══ Kaynak metin ══

Klişe kariyer reçeteleri

Daha önce söylemiştim; öyle farklı yaş gruplarından öyle farklı sınıflardan insanlarla görüşüyorum ki, kendimi bir tür zaman makinesi içinde bir gazeteci / belgeselci gibi hissediyorum.

Yeni doğmuş bebeklerden ortaokul çocuklarına, üniversite sınavına hazırlanan liselilerden üniversite öğrencilerine, askerden gelip iş arayanlardan master öğrencilerine, kariyer yaşamına yeni başlayanlardan büyük şirketlerin tepe yöneticilerine, emekliliğine çok az kalanlardan, hastalıklar yüzünden yaşamının son günlerine yaklaştıklarını hissedenlere kadar çok farklı insanlarla karşılaşıyorum. Dünyanın dört bir tarafında yaptığım geziler de gözlemlerime başka milletlerden bireylerin de açmazlarına da şahit olmamı sağlıyor.

Bütün bu incelemeler sırasında birçok kişinin amacının zaman içinde anlamsızlaştığını görüyorum. Önce herkesin ilk bölümünü yaşamak isteyebileceği yaşanmış bir öykü anlatayım. Ayşe isimli bir öğrenci, ailesinin de desteğiyle başarılı kabul edilebilecek bir okul yaşamı geçirir; Türkiye'nin önde gelen üniversitelerinden birine girer. Üniversite sırasında yapabildiği kadar çok staj yapar; katılabildiği kadar çok seminere katılır; kendini geliştirmek için elinden geleni yapar. Ardından bir master derecesi de alır. Aynı anda bir şirkette çalışmaktadır. Masterdan arkadaşı olan Erol ile anlaşarak evlenirler. Master arkadaşı da başarılı bir genç adamdır. İkisi birden Türkiye'de herkesin girmek için can atacağı ulusal ama uluslararası kabul görmüş birer bankaya girerler. Bu arada çocukları olur. Güzel bir arabaları vardır. İstanbul'da kiralık bir evde yaşamakta ama bir taraftan da gezip tozarak hayatın tadını çıkarmaktadırlar. Her ikisi de terfi alırlar; ama Erol orta kademe yönetici olarak kalırken Ayşe genel müdür yardımcılığına kadar yükselir. Ayşe'nin maaşı 15 bin doların üzerindedir. Çeşitli nedenlerden anlaşmazlığa düşerler ve çocukları 10 yaşındayken ayrılırlar. Boşanmadan bir süre önce Ayşe 500 bin dolarlık bir evi krediyle almıştır. Çocuğu da yıllık gideri 30 bin dolar olan bir okula gitmektedir. Ancak çalıştığı bankada da imparatoriçe gibidir. Boşanmanın sancılarını işin yoğunluğu içinde unutmaya çalışırken beklenmedik bir şey olur. Genel müdür yardımcısı olduğu şirkette işten çıkarılır. Aylık gideri, kredi geri ödemeleri dahil 10 bin dolara yaklaşırken işsiz kalmıştır. 43 yaşındadır, duldur ve işsizdir; tüm birikimini de evin ön ödemelerine yatırmıştır. Kısa sürede eski pozisyonu gibi bir pozisyonu ele geçirmesi kolay olmayacaktır.

═══
══ Gösterilen girdiler ══

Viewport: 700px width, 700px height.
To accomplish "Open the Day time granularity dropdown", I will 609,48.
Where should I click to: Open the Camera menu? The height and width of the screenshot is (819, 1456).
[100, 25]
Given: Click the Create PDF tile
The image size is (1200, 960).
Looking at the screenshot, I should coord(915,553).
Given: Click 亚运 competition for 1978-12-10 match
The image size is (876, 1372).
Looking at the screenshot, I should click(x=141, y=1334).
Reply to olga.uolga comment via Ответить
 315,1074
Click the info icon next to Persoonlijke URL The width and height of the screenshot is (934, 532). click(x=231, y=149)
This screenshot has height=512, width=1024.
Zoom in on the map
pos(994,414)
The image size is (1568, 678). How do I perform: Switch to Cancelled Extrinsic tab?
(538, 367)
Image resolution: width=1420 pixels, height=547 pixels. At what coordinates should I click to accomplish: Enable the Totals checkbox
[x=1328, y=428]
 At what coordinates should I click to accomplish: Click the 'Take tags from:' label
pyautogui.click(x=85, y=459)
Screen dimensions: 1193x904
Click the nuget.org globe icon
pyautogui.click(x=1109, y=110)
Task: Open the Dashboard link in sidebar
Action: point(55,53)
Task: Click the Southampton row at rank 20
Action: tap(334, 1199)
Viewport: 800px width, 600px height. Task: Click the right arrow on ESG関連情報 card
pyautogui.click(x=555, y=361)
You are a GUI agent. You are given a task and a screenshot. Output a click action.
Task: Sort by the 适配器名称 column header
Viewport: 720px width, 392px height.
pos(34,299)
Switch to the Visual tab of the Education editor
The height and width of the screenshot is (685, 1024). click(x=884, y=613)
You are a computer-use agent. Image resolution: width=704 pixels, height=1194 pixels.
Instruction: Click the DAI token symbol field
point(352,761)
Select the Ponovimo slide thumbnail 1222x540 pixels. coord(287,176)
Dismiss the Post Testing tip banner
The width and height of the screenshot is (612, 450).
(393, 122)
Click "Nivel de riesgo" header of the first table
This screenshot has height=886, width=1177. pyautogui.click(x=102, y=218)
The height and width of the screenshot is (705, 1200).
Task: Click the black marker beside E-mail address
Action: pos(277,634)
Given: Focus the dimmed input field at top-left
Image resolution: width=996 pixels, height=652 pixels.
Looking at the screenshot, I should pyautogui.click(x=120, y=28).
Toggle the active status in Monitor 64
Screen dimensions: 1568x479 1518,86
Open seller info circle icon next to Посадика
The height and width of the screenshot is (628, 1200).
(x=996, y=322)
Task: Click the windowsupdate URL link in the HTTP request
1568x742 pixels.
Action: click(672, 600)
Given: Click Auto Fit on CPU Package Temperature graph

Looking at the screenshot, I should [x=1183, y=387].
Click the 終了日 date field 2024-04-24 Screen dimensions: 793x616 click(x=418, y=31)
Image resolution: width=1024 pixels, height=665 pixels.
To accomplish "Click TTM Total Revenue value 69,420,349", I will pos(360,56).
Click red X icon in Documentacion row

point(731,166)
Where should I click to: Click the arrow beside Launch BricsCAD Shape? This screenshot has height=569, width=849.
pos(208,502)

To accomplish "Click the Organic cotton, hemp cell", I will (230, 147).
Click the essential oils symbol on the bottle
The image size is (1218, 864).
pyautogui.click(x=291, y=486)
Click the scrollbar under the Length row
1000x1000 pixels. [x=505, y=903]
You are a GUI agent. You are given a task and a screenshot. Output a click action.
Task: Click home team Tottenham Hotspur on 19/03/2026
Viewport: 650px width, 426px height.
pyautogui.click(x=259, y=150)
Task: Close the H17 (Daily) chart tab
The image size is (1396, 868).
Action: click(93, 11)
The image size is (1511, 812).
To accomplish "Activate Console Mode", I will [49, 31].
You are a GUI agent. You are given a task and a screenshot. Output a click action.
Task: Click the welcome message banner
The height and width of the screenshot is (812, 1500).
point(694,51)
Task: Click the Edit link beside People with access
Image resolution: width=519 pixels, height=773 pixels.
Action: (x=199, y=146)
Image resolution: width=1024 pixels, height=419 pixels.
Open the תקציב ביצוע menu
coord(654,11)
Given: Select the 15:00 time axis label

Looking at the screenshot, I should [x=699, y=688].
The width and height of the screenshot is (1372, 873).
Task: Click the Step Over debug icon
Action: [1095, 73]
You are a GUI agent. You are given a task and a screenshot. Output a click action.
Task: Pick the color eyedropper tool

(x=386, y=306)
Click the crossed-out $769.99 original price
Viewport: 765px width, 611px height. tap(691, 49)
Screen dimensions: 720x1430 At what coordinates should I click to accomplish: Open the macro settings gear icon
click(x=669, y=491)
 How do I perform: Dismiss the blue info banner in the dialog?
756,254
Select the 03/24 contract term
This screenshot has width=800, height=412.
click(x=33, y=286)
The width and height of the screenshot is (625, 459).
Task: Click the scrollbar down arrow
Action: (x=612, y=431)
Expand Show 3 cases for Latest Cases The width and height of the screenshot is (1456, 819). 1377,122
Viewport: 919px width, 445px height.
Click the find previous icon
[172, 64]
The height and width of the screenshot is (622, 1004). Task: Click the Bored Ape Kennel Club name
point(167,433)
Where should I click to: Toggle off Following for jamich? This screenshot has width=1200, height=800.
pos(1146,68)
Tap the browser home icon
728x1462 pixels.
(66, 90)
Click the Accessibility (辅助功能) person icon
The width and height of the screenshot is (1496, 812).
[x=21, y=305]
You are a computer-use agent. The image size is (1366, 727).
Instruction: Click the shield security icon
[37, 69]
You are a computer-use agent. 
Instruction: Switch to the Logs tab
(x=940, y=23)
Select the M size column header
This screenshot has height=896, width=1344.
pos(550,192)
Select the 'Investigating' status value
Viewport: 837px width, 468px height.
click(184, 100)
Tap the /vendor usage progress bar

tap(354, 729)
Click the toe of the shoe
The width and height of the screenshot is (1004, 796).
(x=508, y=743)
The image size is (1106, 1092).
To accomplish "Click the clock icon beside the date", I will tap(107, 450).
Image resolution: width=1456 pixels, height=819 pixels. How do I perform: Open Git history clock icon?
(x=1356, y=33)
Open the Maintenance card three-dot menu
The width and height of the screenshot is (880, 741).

═══

* [Görev koşulları]:
Kariyer reçeteleri metninde "Klişe kariyer reçeteleri" ile "belgeselci gibi hissediyorum." arasındaki bölümü, bu ifadeler de dahil olmak üzere aynen aktarın. Yalnızca kariyer reçeteleri metnine dayanın.

* [Görevin çözümü]:
Klişe kariyer reçeteleri

Daha önce söylemiştim; öyle farklı yaş gruplarından öyle farklı sınıflardan insanlarla görüşüyorum ki, kendimi bir tür zaman makinesi içinde bir gazeteci / belgeselci gibi hissediyorum.